Acropora papillare
- Conservation status: Endangered (IUCN 3.1)

Scientific classification
- Kingdom: Animalia
- Phylum: Cnidaria
- Subphylum: Anthozoa
- Class: Hexacorallia
- Order: Scleractinia
- Family: Acroporidae
- Genus: Acropora
- Species: A. papillare
- Binomial name: Acropora papillare Latypov, 1992
- Synonyms: Acropora indiana Wallace, 1994;

= Acropora papillare =

- Authority: Latypov, 1992
- Conservation status: EN
- Synonyms: Acropora indiana Wallace, 1994

Species of coral

Acropora papillare is a species of acroporid coral that was first described by Latypov in 1992. Found in marine, tropical, shallow reefs in areas exposed to waves, it occurs at depths of between 1 and 5 m.

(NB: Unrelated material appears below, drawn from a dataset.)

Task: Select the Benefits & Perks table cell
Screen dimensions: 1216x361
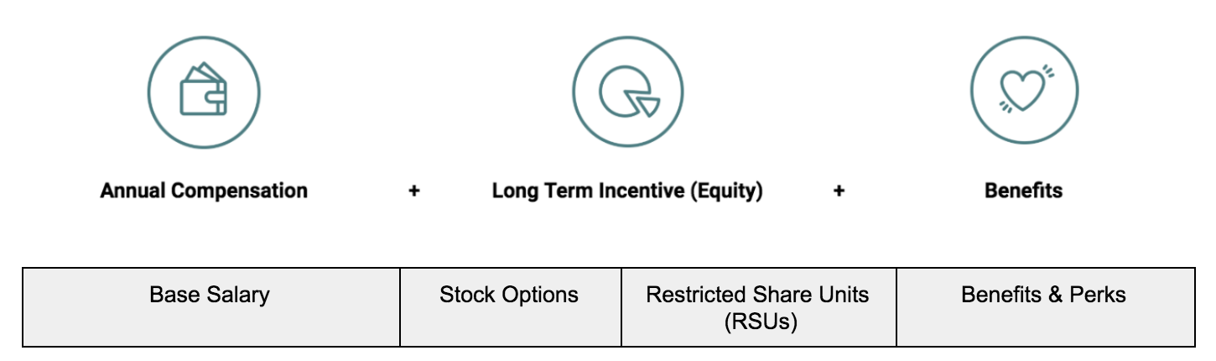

It is classed as a vulnerable species on the IUCN Red List, and it has a decreasing population. It is uncommon but found over a large area, including in three regions of Indonesia, and is classified under CITES Appendix II.

==Description==
Acropora papillare is found in colonies composed of clump-like structures, and curved branches. Branches grow up to 80 mm long and are between 15 and 30 mm in diameter. The species is blue or brown in colour, and the branches contain axial corallites and radial corallites. The axial corallites, located at the end of the branches, are small (outer diameters of up to 3.4 mm) and the polyp-covering cup is thick. Radial corallites are uniform in size and have conspicuous lips. Its features make it look similar to three other Acropora species, A. abrotanoides, A. aspera, and A. robusta. Found in regions prone to strong waves, this species occurs in a marine environment in tropical, shallow reefs. It occurs on the flats of reefs and also in very shallow reefs, and is found at depths between 1 and 5 m.

==Distribution==
Acropora papillare is uncommon and found over a large area; Australia, Japan, three regions of Indonesia, the Indo-Pacific, the East China Sea, and Southeast Asia. Native to Australia, Vietnam, Cambodia, Thailand, Taiwan, Singapore, Malaysia, Indonesia, Japan, the Cocos Islands, and the Philippines. he population of the species is known to be decreasing. It is threatened by climate change, coral disease, rising sea temperatures leading to bleaching, reef destruction, being prey to Acanthaster planci, and human activity. It is rated as a vulnerable species on the IUCN Red List, is listed CITES Appendix II, and could occur within Marine Protected Areas.

==Taxonomy==
It was first described by Y. Y. Latypov in 1992 as Acropora papillare in Vietnam.